- Opening Delimiter -

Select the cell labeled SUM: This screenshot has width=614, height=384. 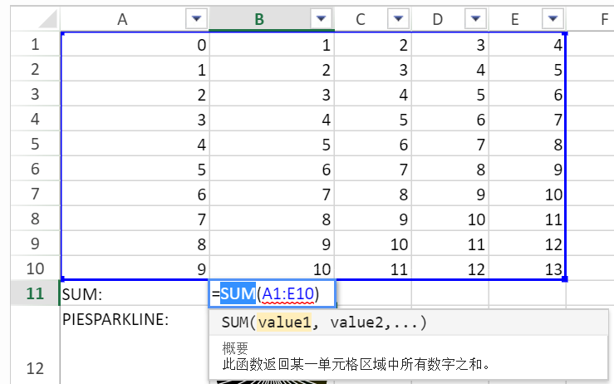point(133,293)
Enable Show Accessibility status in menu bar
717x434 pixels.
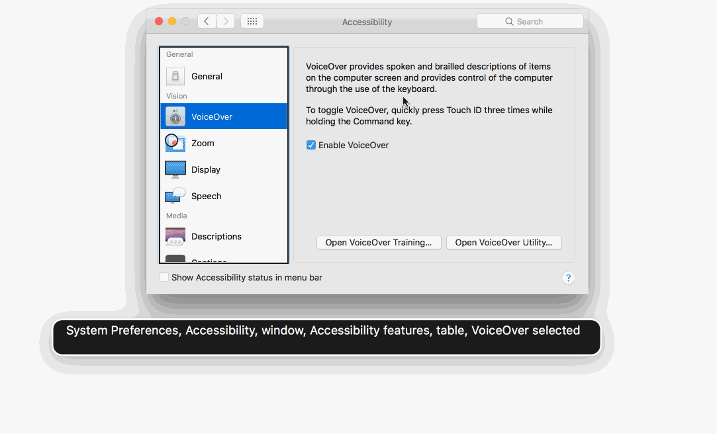tap(164, 277)
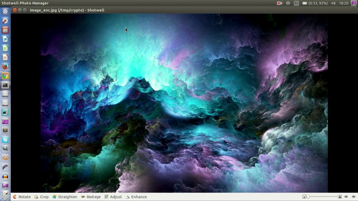Go to the previous photo arrow
This screenshot has width=358, height=201.
coord(346,197)
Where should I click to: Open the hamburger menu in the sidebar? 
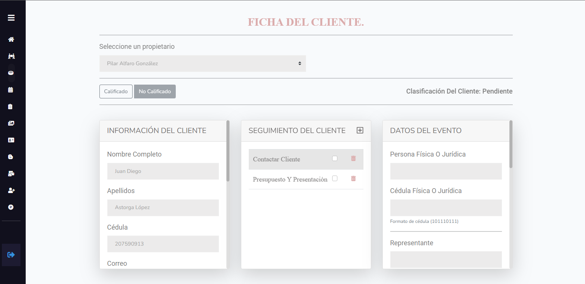click(11, 18)
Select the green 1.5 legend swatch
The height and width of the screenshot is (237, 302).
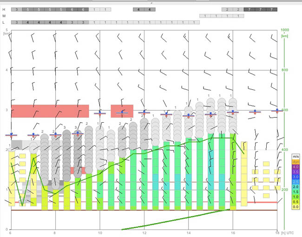[295, 191]
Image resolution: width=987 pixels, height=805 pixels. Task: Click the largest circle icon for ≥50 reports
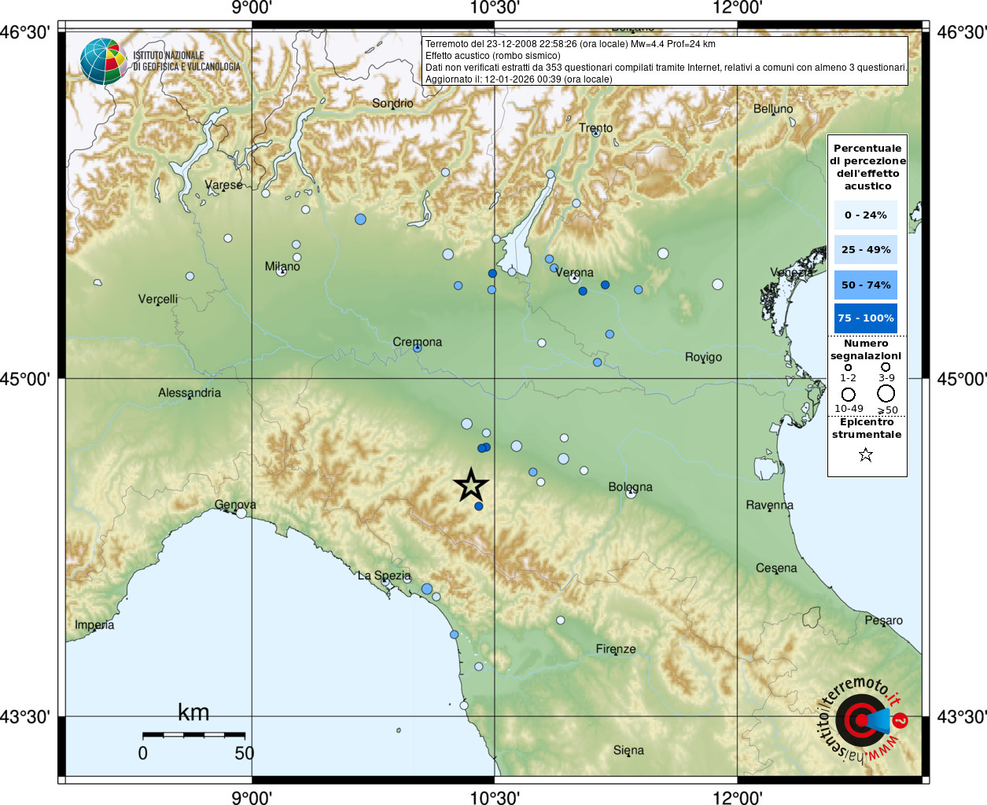pos(886,394)
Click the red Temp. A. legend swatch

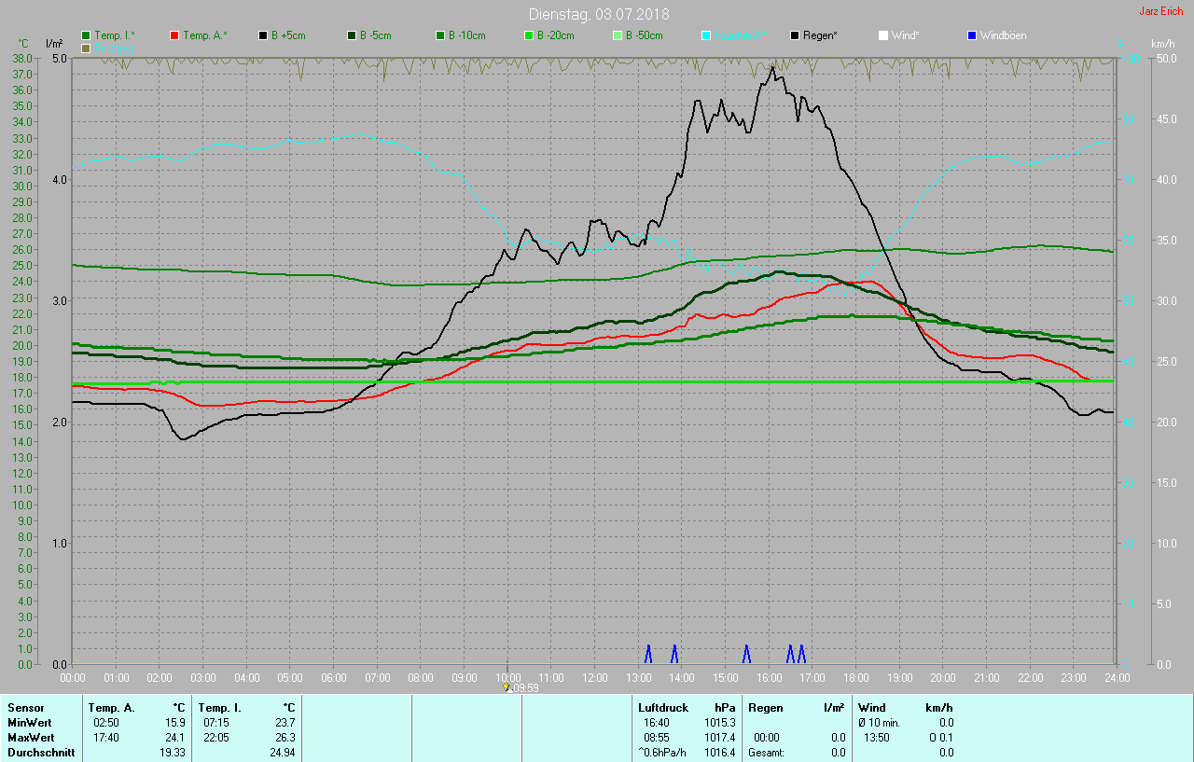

- Closing Delimiter -

> _Exercise requirements_
The answer must be an exact copy of the lines from the one containing "Select the green 1.5 legend swatch" through the last line of the records, with no pictures included.

> _Output for this exercise_
Select the green 1.5 legend swatch
The height and width of the screenshot is (237, 302).
[295, 191]
Image resolution: width=987 pixels, height=805 pixels. Task: Click the largest circle icon for ≥50 reports
pos(886,394)
Click the red Temp. A. legend swatch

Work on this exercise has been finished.